The Big Story: Unstated policy
On Thursday, both the Central and state governments finally spoke up about Ae Dil Hai Mushkil, Karan Johar's Diwali-release movie that has been at the center of a controversy over whether Indians should be working with Pakistani artists. The Maharashtra Navnirman Sena had threatened violence if the movie, which features Pakistani actor Fawad Khan, were to be released and a local exhibitors' association also issued a directive against showing movies like this one.
Seemingly pushed into a spot by these two developments, Johar put out a video on Tuesday, pleading that his movie be allowed to run in cinemas, while also promising not to work with artists from "the neighbouring country" in the future. The video was seen as capitulation in the face of rising jingoism as well as a business decision to ensure the big-budget movie actually makes it to the cinemas.
After Johar's video, Union Home Minister Rajnath Singh met representatives from the Hindi film industry and promised that Ae Dil would get a release. Meanwhile, Maharashtra Chief Minister Devendra Fadnavis assured the people that no violence would be tolerated, arresting 12 MNS activists for protesting against the movie.
Both the moves from the Centre and state should be applauded, although simply assuring the maintenance of law and order ought to be the bare minimum of what we expect from our governments. But the delay in offering support, rather pointedly until Johar put out his plea and promised not to work with Pakistanis in the future, is telling. Union Minister Venkaiah Naidu confirmed this on Thursday by giving an interview to the Hindu admitting that though the government is not calling for a boycott of Pakistani artists, that's exactly what they would like to see happen.
Mission accomplished: By waiting until Johar's video to offer clear support about ensuring the movie could be released, the government at the state and the Centre has sent a clear message that there are conditions to be met before citizens can expect backing from the authorities. The boycott may not be state policy, but the Bharatiya Janata Party-run governments are speaking loudly without explicitly articulating their feelings.
The Big Scroll
- Karan Johar’s video plea reflects our current crisis – and is a warning of things to come, by Nandini Ramnath.
- Venkaiah Naidu said he isn't making a case for a boycott of Pakistan – and then made a case for it.
- Bharatiya Janata Party Member of Parliament Varun Gandhi has had to deny allegations of leaking defence secrets to jailed arms dealer Abhishek Verma, after lawyer Prashant Bhushan released a letter to the Prime Minister's Office (from another arms dealer) which claimed Gandhi was being blackmailed.
- "The essence, the ethos of our constitutional system is secularism. Religion and politics don't mix," said Chief Justice of India TS Thakur as a seven-judge bench of the Supreme Court considering the question of religious and political organisations calling on their followers to vote a certain way.

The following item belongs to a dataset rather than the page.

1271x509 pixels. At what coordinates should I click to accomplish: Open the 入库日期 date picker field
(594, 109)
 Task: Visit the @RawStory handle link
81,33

- Again we see evidence of Congress Vice President Rahul Gandhi's weak leadership, as yet another senior party member, this time Rita Bahuguna Joshi, crosses over to the Bharatiya Janata Party in Uttar Pradesh.

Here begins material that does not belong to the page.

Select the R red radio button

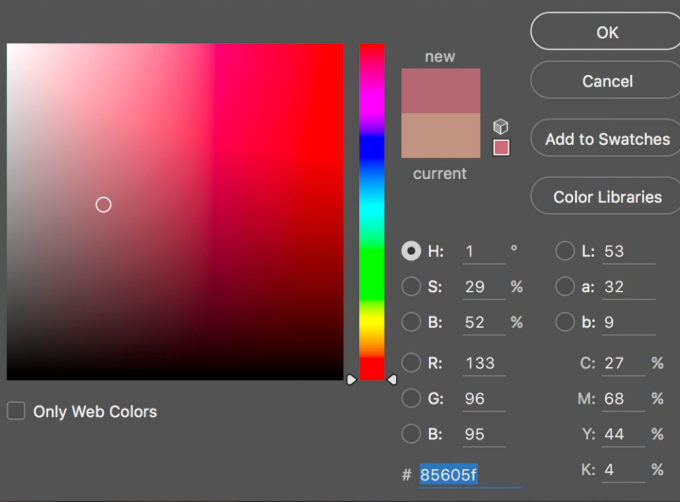click(411, 363)
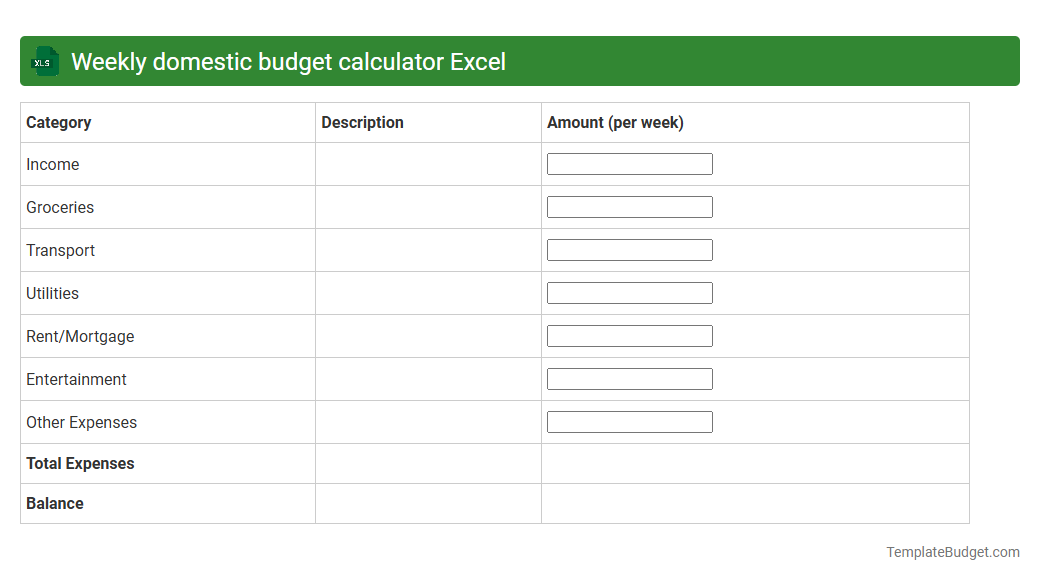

- Two members of the Dravida Munnetra Kazhagam have moved the Madras High Court against the closure of their social media accounts, after a criminal case was registered against them for posting statuses about the health of Tamil Nadu Chief Minister J Jayalalithaa.
- Samar Halarnkar in the Hindustan Times is concerned about what he thinks is a gradually refashioning of India into a majoritarian state.
- Disturbingly, the Economist says, India's diehard nationalists have gone on the offensive against fellow Indians too.
- "There are certain other implications that flow from the “surgical” designation. At a popular level, surgery – the dreaded 'operation' – is what is resorted to when mere medicine fails," writes Alok Rai in the Indian Express, examining all of the language around the strikes.
- “All the black and brown people have to leave”: Jenee Desmond-Harris on Vox documents Trump’s scary impact on how kids think.
In angry North Kashmir, Ipsita Chakravarty tells us about the return of the foreign militant.
Today, Sopore is a brooding, secretive town, yet to recover from the militancy. The market, which had been set on fire before the killings of 1993, would be set on fire several times afterwards during that decade. So most of the buildings in the central part of the town are new. “More than settlements, there are Army camps here,” said Haneefa Yousuf. Besides, the militancy had played havoc with its once thriving economy. “Everything that had defined Sopore till then was destroyed,” said Irshad Wani.
Most of all, the militancy and the crackdown have left behind a tense, watchful population. It is believed that the town is now covered with a network of state informers. “The government has poured in so much money that if someone goes into a house, informers will tell on them,” said Mushki. “Even if there is support for militancy, it is not visible.” As of now, police officials say, there are five militants in Sopore, two of them on the run.